(Beginning of GIVEN DATA)
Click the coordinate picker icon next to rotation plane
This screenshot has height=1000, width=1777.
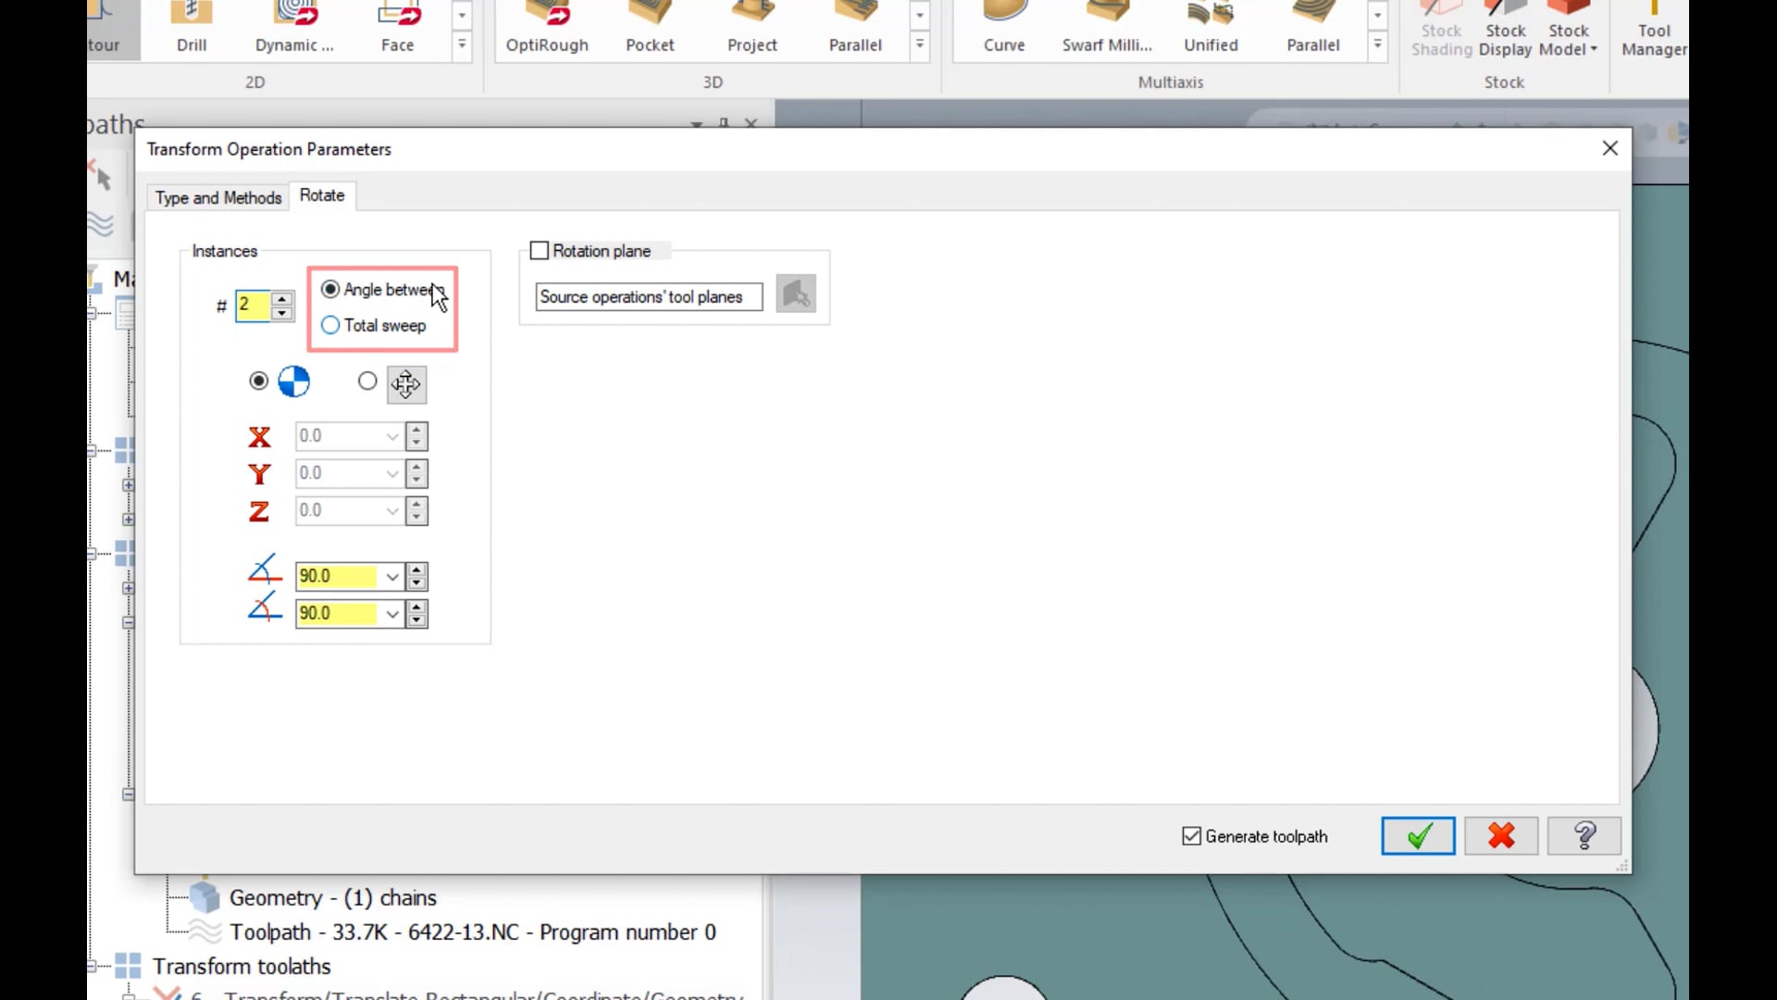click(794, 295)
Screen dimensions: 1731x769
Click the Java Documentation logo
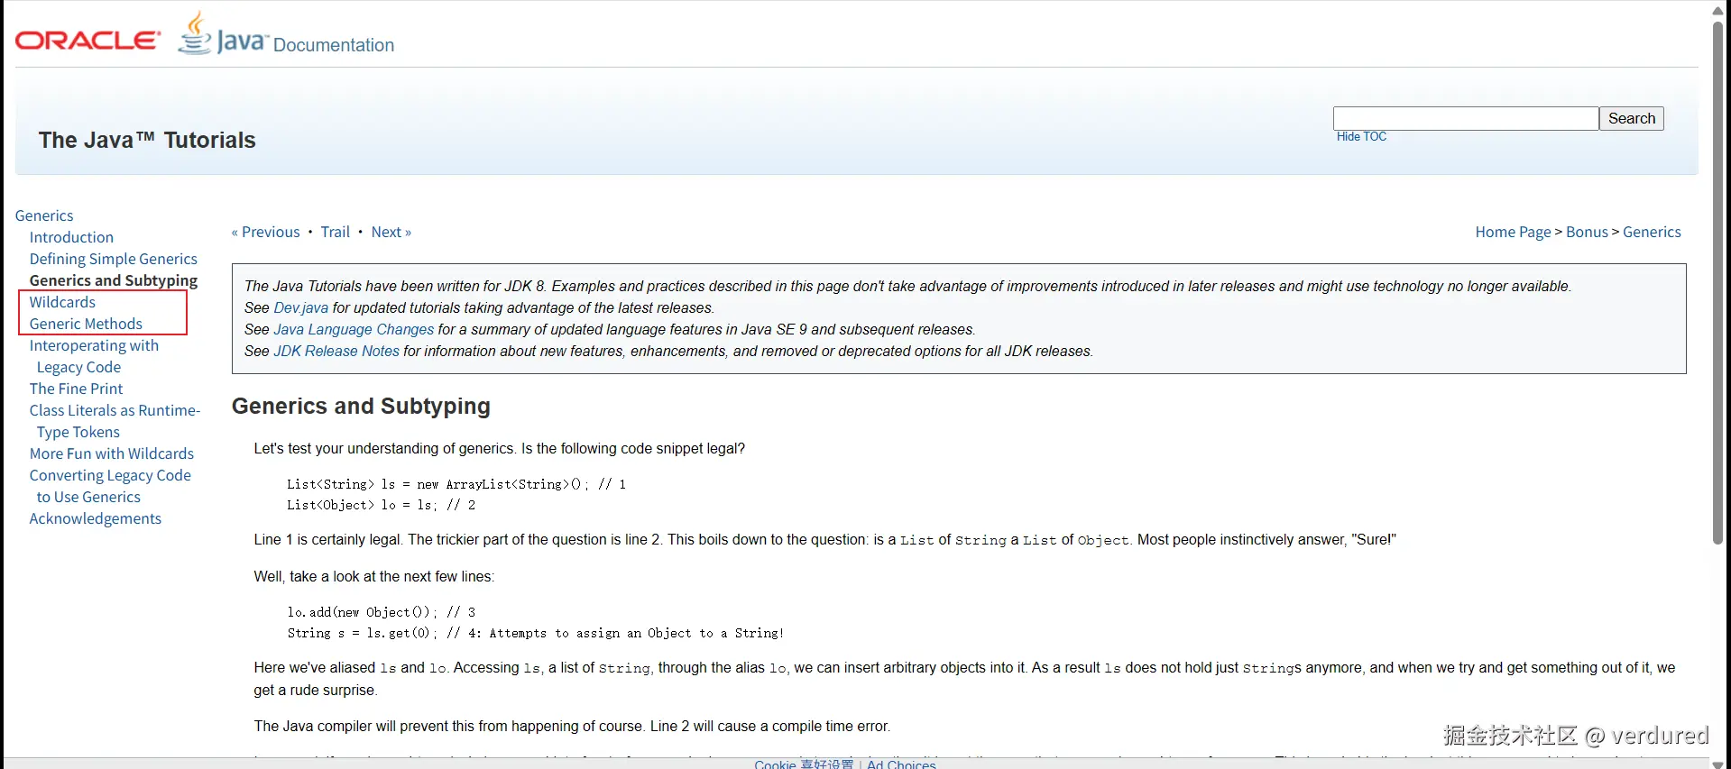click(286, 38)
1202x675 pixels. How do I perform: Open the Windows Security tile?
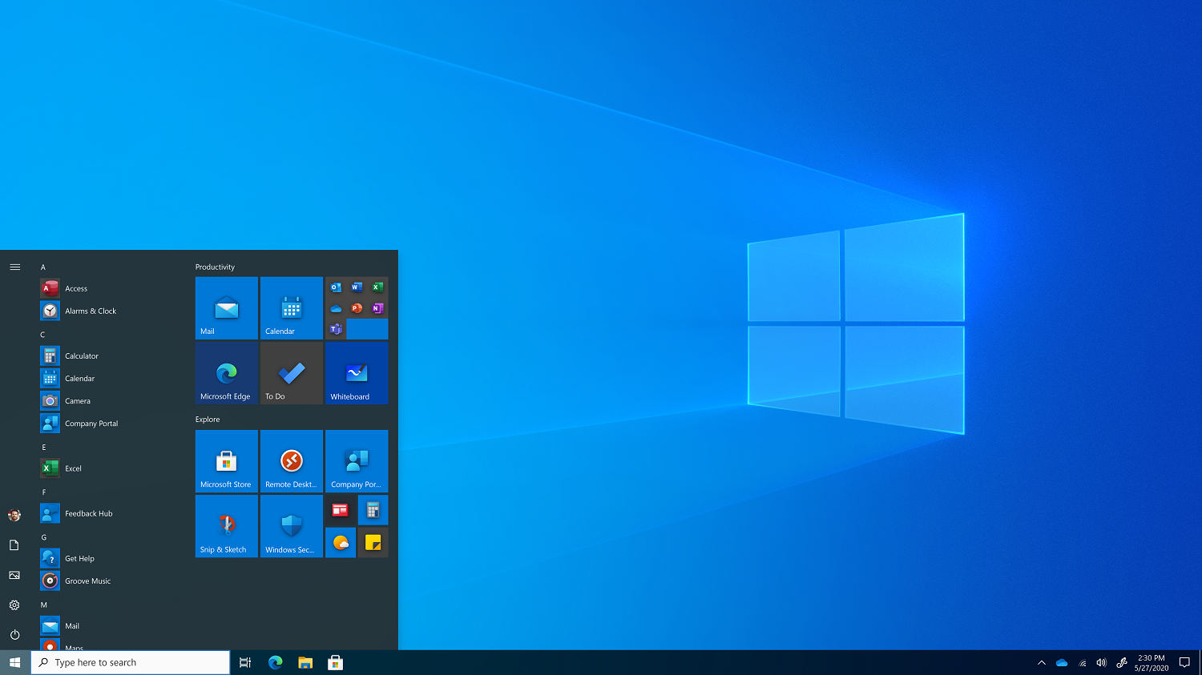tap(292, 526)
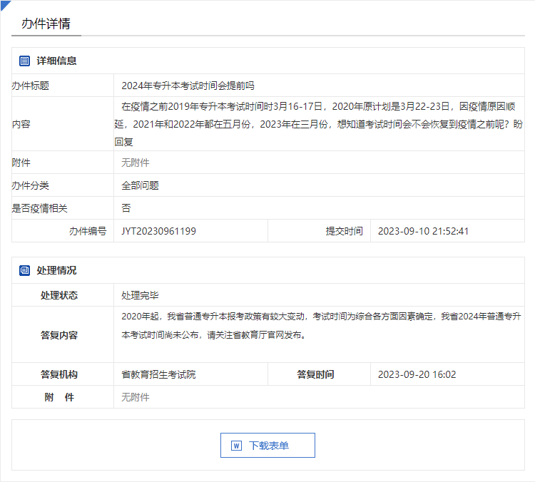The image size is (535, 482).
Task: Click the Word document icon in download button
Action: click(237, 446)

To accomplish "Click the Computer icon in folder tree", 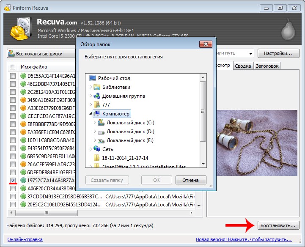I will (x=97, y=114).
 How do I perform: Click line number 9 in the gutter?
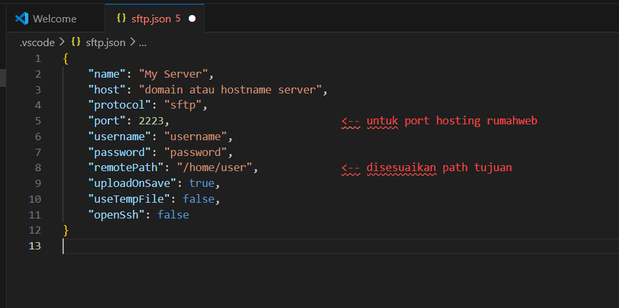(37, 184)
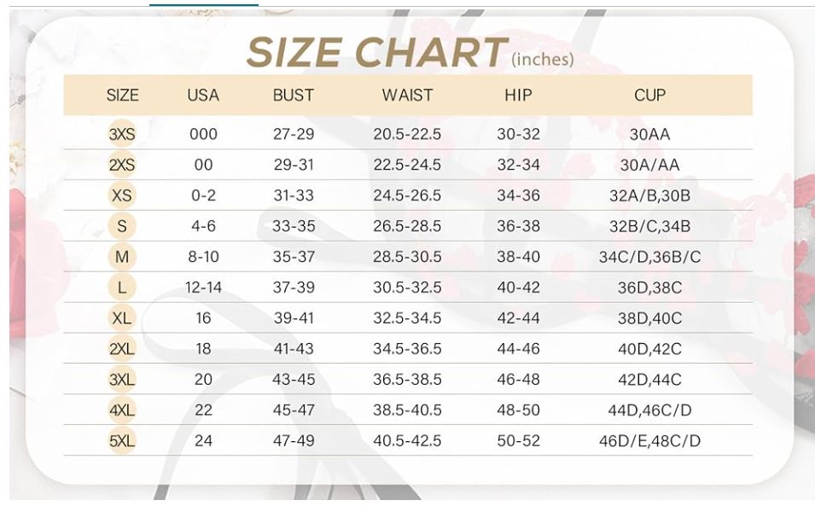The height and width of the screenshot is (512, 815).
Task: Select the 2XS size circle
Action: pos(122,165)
(End of GIVEN DATA)
* [WHAT TO WORK ON]:
Only the lines from the one with "How do I perform: Click" through the end of the listing above should be output, exactly as written and with no pictures.

* [SOLUTION TO THIS PROBLEM]:
 How do I perform: Click line number 9 in the gutter?
(37, 184)
The height and width of the screenshot is (512, 815).
Task: Select the 2XS size circle
Action: pos(122,165)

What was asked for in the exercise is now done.